Write out the rows word for word, from the first line through the line with "click(x=230, y=215)", including both.

Word and element locating data:

━━━━━━━━━━

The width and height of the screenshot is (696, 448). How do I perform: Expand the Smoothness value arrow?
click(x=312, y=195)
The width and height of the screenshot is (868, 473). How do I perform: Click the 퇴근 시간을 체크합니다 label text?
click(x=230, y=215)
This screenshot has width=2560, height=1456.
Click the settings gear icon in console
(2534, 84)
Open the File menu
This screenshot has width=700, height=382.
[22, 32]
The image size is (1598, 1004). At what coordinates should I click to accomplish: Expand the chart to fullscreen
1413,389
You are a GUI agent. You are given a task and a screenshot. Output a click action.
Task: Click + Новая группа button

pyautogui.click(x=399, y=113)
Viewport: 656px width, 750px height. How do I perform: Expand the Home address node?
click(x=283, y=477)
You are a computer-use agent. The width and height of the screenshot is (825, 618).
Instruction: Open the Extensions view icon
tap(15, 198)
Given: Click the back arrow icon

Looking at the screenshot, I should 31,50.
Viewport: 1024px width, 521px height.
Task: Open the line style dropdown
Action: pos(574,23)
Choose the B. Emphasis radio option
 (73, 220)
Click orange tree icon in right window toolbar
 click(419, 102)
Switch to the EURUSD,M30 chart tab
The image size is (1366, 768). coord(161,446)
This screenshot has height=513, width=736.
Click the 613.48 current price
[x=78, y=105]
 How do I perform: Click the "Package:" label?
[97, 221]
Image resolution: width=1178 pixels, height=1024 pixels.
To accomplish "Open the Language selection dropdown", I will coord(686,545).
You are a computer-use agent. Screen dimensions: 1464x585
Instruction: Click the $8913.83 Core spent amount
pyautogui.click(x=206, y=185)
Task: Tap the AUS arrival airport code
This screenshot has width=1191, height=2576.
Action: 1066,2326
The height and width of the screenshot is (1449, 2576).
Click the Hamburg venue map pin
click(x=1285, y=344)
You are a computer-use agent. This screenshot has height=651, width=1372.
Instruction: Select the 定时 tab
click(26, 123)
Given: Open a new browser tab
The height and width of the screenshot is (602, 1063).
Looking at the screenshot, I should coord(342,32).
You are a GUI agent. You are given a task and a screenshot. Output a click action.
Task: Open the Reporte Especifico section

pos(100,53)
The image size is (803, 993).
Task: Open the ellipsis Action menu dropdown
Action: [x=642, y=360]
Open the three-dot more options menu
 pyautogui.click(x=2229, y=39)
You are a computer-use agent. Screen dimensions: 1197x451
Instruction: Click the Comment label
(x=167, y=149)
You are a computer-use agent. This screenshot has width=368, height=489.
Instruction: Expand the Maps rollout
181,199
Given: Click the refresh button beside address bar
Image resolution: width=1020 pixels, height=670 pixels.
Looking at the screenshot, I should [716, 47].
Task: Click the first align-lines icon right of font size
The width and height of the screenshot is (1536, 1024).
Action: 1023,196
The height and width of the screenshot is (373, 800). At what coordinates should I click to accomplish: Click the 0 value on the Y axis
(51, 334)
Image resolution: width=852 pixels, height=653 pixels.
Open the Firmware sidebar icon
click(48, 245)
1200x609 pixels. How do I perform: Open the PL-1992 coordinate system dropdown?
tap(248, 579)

━━━━━━━━━━

> [Exercise output]:
The width and height of the screenshot is (696, 448). How do I perform: Expand the Smoothness value arrow?
click(x=312, y=195)
The width and height of the screenshot is (868, 473). How do I perform: Click the 퇴근 시간을 체크합니다 label text?
click(x=230, y=215)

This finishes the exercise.